Nell’855, Lotario I assegnò le sue terre in Italia e il suo titolo al figlio maggiore Luigi II. Queste terre si estendevano dagli odierni confini italiani del nord fino al Molise. Una grande parte di quella area era tuttavia occupata dai possedimenti del Papa.
Caos
Una volta che l’Impero venne diviso tra i fratelli, i loro discendenti lottarono tra di loro per possederne il controllo. Firenze e altre città divennero il nucleo delle rivalità dinastiche. Nell’887, alla morte di re Carlo il Grosso (il quale non aveva eredi) la dinastia carolingia giunse al suo termine.
Negli anni successivi, Firenze e la Marca di Tuscia furono assoggettati a una serie di duchi Franchi e Provenzali.
La Dinastia Ottoniana
Ottone I di Sassonia approfittando di questa instabilità si spostò verso sud e nel 951 arrivò, praticamente incontrastato, nel Regno d’Italia. Lo stesso anno, a Pavia, la famosa corona di ferro fu ufficialmente posta sul suo capo. I nobili di numerose città, inclusa Firenze, giurarono spontanea lealtà al nuovo sovrano. Un anno dopo, Ottone I fece ritorno in Sassonia per reprimere una ribellione.

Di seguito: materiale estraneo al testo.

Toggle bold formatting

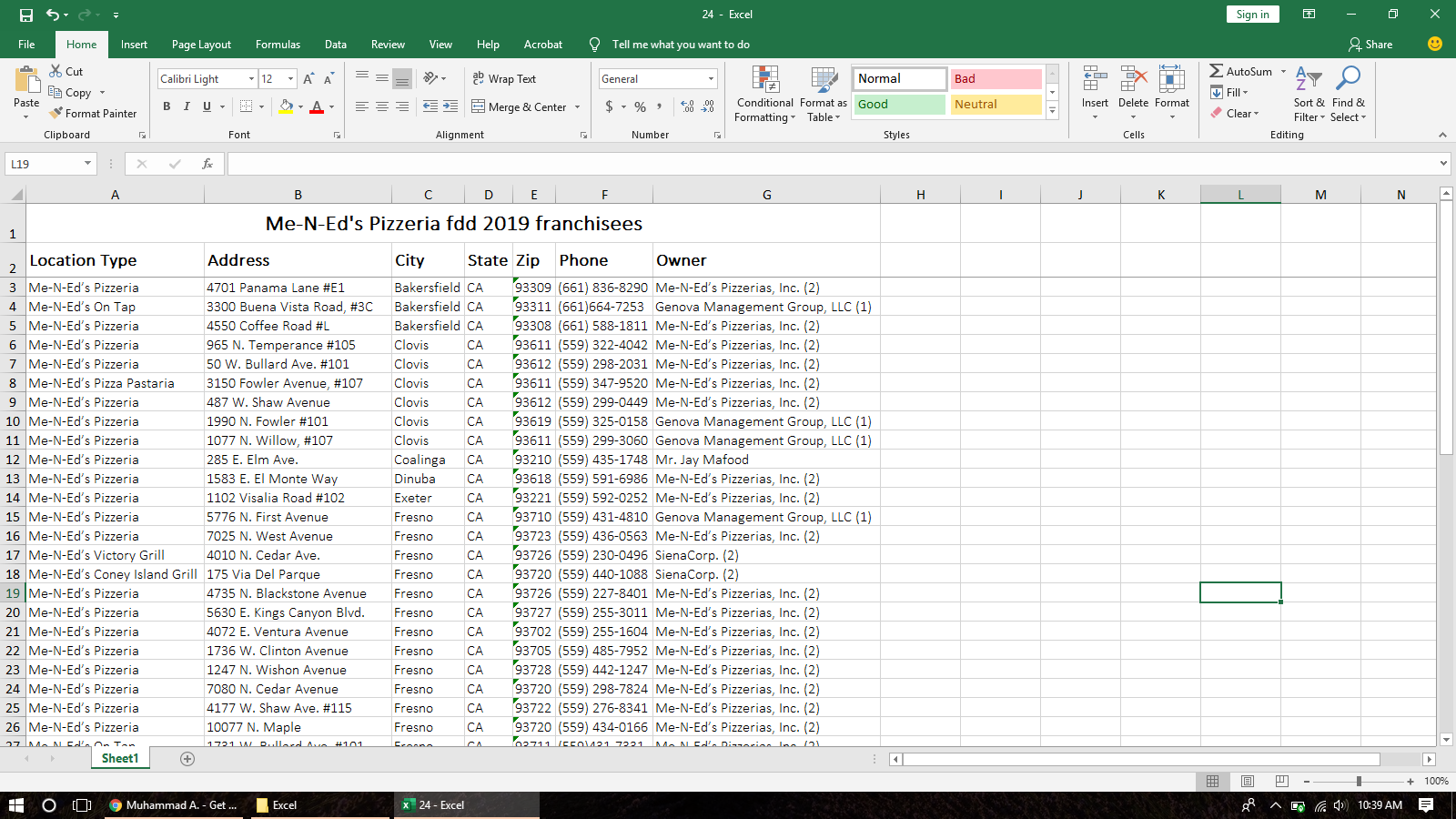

Nell’estate del 961, marciò nuovamente attraverso le Alpi e giunse in Italia. L’accordo stipulato tra Ottone I e Papa Giovanni XII non era molto diverso da quello immaginato e condiviso da Dante: l’Imperatore avrebbe avuto il potere temporale mentre il papato quello spirituale. Ottone I passò l’autunno a Pavia e arrivò a Roma nel gennaio del 962. In quel luogo, ripeté l’incoronazione di Carlo Magno e si fece incoronare Imperatore dal Papa.
Ugo di Toscana
Ottone I era diventato sia Duca di Sassonia che Re di Germania all’età di 23 anni. Non solo. Doveva anche occuparsi degli ungheresi e degli slavi ad est. L’ultima cosa a cui probabilmente voleva pensare era alla Toscana (i cui confini di allora erano pressappoco gli stessi di oggi) e pertanto decise di affidare quel territorio ad Ugo di Toscana, chiamato da Dante “il Gran Barone” (Paradiso XVI.128).
Questa mossa risultò alla fine essere una scelta molto azzeccata. Ugo, che è sepolto nella Badia, era un vero modernizzatore. Trasferì la capitale da Lucca a Firenze e ristrutturò l’amministrazione dell’intera regione. Concesse terre e titoli nobiliari a numerosi fiorentini dei suoi tempi. Ugo, che era uno dei leader più amati di Firenze, morì nell’anno 1001.